Step 2: Categorize the Flakes
In my experience, flaky tests fall into 5 categories:
| Category | % of Flakes | Example |
|---|---|---|
| Timing/async | 40% | Test checks element before it renders |
| Shared state | 25% | Test A writes data that breaks Test B |
| Network | 15% | External API times out |
| Randomness | 10% | Test uses random data that triggers edge cases |
| Environment | 10% | Different behavior on CI vs local |
Step 3: Fix by Category
Timing: Use Explicit Waits, Not Sleep
# Bad: arbitrary sleep
time.sleep(3)
assert element.is_visible()
# Good: explicit wait with condition
from selenium.webdriver.support.ui import WebDriverWait
from selenium.webdriver.support import expected_conditions as EC
element = WebDriverWait(driver, 10).until(
EC.visibility_of_element_located((By.ID, "result"))
)
Shared State: Isolate Every Test
# Each test gets its own database transaction that rolls back
@pytest.fixture(autouse=True)
def db_session(db):
connection = db.engine.connect()
transaction = connection.begin()
session = Session(bind=connection)
yield session
transaction.rollback()
connection.close()
Network: Mock External Services
# Mock external APIs in tests
@pytest.fixture
def mock_market_data(mocker):
return mocker.patch(
'services.alpaca.get_quote',
return_value={'price': 150.00, 'volume': 1000000}
)
Randomness: Use Seeds
# Deterministic "random" data in tests
@pytest.fixture
def fake():
return Faker()
fake.seed_instance(12345) # Same data every run
Step 4: Quarantine, Don't Delete
Don't delete flaky tests — quarantine them. They still catch real bugs sometimes:
@pytest.mark.flaky(reruns=3, reruns_delay=2)
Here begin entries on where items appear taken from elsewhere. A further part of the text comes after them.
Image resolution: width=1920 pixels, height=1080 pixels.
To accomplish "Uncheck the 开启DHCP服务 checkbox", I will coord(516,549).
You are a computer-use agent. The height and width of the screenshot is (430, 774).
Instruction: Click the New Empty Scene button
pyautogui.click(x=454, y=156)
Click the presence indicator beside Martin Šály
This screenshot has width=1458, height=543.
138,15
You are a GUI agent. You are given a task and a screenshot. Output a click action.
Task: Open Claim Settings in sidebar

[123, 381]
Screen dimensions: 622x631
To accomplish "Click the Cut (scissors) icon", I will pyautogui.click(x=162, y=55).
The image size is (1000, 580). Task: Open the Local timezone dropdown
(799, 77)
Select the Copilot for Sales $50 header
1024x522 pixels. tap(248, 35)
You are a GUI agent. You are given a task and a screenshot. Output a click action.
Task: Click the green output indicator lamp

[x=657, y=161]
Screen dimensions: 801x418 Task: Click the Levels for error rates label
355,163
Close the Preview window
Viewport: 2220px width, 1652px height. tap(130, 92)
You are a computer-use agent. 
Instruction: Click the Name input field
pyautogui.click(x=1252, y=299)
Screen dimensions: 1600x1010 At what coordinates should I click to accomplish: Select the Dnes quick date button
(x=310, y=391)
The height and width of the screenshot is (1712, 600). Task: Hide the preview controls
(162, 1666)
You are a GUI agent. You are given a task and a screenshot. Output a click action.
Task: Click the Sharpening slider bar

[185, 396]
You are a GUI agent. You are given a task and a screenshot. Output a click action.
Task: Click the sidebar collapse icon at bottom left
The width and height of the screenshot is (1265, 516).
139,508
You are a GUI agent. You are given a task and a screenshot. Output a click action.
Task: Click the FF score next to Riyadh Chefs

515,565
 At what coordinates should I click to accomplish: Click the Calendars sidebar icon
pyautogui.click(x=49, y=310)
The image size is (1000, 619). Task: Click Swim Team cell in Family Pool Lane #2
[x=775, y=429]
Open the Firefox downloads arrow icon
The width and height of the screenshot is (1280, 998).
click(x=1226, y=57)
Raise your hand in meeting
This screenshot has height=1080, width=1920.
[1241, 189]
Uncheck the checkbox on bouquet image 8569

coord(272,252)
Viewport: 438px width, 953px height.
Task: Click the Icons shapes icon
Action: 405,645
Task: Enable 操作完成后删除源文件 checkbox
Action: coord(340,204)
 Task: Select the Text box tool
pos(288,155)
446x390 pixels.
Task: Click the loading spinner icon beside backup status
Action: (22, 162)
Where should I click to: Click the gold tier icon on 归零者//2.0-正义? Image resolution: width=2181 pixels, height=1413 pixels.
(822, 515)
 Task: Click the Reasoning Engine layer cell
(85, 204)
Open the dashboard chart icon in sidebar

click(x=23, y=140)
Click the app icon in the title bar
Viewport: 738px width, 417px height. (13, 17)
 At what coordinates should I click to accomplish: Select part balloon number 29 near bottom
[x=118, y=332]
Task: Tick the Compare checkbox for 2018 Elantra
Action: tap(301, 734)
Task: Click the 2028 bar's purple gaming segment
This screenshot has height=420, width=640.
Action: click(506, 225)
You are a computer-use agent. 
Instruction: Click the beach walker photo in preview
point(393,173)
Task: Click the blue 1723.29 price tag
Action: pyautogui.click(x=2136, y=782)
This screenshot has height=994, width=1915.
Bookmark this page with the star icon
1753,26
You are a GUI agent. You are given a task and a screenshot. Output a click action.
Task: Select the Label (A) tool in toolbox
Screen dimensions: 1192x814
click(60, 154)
def test_websocket_reconnection():
# This test is flaky due to WebSocket timing
# Reruns 3 times with 2-second delay between attempts
...
Track quarantined tests separately. Fix them when you have time. But don't let them block deployments.
Step 5: Prevent New Flakes
Add a CI check that detects new flaky tests:
- name: Detect flaky tests
run: |
# Run the test suite 3 times
for i in 1 2 3; do
pytest tests/ --tb=line -q > results_$i.txt 2>&1 || true
done
# Compare results - any test that passed in one run
# but failed in another is flaky
python scripts/detect_flakes.py results_*.txt
Results
| Metric | Before | After |
|---|---|---|
| Flaky rate | 10% | 0.8% |
| CI pass rate | 72% | 97% |
| Developer trust | "CI is broken again" | "If CI fails, there's a real bug" |
| Time to fix a flake | 2-4 hours | 15 minutes (categorized approach) |
The biggest win isn't the number — it's developer trust. When engineers trust the test suite, they run it. When they run it, they catch bugs before production.